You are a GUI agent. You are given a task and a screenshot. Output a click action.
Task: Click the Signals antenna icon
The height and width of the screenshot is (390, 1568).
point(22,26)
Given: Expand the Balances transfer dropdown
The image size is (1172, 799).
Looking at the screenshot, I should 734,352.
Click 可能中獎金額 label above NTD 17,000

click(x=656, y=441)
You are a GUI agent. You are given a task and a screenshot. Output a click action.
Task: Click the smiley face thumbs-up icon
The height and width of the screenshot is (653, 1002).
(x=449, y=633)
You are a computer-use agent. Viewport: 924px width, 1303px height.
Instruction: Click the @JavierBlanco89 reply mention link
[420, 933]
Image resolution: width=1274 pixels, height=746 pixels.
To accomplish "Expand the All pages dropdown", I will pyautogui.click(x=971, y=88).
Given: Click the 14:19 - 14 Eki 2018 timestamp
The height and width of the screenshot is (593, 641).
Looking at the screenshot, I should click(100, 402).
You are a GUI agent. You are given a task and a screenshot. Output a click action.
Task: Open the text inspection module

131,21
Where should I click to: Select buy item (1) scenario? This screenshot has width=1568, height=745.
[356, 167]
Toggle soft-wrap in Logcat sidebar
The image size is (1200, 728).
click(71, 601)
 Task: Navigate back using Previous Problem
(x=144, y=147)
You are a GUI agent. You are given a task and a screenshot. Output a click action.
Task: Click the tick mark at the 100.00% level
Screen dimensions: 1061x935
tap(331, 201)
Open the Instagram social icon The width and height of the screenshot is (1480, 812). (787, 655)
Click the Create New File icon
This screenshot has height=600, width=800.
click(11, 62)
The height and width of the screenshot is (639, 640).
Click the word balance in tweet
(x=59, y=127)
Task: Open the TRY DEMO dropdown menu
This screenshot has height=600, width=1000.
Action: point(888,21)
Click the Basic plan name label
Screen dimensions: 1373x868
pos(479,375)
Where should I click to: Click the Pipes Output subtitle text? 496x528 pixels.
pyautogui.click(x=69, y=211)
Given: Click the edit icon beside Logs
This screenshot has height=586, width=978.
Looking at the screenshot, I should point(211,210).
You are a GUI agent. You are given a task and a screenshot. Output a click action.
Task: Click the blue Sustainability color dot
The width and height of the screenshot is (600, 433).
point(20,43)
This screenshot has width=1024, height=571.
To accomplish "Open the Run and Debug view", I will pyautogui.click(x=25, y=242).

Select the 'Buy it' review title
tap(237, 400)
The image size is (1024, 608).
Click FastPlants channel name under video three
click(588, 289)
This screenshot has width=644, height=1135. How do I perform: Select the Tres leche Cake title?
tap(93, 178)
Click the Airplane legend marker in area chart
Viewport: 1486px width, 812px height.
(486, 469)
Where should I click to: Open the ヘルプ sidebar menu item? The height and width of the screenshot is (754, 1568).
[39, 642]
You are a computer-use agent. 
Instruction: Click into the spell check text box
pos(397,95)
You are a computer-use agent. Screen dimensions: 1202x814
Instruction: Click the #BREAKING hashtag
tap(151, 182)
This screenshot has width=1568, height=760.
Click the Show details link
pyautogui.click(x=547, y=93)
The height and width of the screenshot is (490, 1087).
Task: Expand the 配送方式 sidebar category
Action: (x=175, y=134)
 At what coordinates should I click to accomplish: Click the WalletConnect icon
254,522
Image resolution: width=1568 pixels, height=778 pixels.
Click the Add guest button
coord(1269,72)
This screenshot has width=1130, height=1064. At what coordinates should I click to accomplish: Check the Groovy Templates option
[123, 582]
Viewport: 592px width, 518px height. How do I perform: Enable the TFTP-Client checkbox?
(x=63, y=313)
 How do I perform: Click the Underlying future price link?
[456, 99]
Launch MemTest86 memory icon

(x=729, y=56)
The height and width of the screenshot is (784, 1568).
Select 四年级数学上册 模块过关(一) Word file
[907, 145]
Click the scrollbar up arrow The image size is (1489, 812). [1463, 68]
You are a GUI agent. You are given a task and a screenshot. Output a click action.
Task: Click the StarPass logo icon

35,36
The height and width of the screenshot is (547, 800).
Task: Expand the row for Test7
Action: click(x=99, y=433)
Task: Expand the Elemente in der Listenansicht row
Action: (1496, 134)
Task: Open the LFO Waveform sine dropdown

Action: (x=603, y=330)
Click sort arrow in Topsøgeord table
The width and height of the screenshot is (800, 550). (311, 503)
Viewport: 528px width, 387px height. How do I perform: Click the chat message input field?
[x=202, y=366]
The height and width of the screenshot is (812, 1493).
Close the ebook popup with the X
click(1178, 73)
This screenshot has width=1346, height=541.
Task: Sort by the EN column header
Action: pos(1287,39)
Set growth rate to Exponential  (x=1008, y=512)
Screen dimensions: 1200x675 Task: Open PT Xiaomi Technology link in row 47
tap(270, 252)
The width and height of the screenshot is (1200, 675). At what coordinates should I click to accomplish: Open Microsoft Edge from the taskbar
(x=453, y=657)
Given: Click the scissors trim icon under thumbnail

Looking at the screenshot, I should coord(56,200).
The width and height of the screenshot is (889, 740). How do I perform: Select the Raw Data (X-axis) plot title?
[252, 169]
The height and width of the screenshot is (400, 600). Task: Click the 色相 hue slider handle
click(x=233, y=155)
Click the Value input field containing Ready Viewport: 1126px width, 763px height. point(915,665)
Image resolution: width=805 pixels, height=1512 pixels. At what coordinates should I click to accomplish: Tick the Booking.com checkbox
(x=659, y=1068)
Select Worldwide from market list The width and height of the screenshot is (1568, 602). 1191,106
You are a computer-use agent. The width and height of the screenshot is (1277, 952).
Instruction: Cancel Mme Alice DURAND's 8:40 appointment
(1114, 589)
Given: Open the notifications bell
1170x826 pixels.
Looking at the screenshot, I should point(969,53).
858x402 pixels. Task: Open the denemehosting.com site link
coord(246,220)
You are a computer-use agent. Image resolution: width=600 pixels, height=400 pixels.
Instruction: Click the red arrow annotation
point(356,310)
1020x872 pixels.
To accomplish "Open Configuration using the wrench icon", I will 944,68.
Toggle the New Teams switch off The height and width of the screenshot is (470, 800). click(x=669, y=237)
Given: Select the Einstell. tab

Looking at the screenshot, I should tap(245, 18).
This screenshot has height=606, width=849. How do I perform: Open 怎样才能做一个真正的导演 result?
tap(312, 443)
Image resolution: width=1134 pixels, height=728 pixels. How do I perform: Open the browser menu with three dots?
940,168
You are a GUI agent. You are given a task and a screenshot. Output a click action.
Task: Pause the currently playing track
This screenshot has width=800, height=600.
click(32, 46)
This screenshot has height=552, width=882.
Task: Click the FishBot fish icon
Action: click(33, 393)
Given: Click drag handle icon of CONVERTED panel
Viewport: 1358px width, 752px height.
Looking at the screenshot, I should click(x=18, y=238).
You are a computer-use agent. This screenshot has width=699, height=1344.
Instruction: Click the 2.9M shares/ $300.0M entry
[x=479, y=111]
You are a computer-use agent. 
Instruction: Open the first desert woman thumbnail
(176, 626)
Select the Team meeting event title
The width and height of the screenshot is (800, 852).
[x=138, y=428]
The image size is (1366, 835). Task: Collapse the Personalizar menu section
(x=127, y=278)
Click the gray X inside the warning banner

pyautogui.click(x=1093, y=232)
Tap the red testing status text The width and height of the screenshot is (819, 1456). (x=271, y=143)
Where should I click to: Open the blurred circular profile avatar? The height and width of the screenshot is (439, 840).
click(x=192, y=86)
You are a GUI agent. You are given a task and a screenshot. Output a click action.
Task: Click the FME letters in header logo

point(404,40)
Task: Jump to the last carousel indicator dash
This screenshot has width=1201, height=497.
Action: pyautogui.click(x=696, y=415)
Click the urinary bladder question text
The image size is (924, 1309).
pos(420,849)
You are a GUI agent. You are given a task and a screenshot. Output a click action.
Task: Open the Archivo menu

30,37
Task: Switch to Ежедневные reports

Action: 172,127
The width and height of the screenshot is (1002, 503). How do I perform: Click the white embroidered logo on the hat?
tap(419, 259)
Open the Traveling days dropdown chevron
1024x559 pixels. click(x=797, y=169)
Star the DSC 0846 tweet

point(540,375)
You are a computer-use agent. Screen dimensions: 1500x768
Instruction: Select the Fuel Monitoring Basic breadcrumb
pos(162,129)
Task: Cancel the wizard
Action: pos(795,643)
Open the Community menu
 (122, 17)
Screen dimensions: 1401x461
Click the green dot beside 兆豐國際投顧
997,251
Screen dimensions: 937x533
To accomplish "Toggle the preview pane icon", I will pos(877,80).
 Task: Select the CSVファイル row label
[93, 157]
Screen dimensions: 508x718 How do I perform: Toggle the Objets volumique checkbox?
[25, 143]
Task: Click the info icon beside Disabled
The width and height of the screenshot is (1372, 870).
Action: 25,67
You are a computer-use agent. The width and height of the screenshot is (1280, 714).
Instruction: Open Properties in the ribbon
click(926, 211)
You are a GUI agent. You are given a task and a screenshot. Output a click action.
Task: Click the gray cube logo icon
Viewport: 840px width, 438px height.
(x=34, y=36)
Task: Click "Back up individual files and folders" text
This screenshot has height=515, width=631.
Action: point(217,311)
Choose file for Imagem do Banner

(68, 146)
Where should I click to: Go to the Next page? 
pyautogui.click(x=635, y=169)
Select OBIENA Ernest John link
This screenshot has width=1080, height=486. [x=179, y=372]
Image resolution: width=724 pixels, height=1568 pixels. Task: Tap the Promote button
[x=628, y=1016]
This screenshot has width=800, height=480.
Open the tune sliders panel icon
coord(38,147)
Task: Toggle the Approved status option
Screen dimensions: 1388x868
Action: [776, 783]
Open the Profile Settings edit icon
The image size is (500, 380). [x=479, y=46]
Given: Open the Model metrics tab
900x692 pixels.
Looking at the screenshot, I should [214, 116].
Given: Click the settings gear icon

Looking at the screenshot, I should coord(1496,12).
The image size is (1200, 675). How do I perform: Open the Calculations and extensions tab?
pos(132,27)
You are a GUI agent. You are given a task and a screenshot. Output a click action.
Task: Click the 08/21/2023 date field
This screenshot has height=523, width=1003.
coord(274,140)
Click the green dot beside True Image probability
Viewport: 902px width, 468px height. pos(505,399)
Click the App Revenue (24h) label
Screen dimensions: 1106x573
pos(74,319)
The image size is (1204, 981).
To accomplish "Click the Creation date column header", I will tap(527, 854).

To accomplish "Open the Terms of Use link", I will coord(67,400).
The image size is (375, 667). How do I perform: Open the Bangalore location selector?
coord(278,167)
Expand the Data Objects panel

:::::

◆ WORK ITEM ◆
Looking at the material above, state the number of lines that contain the word "computer". Give nothing but that number.

◆ COMPLETED TASK ◆
9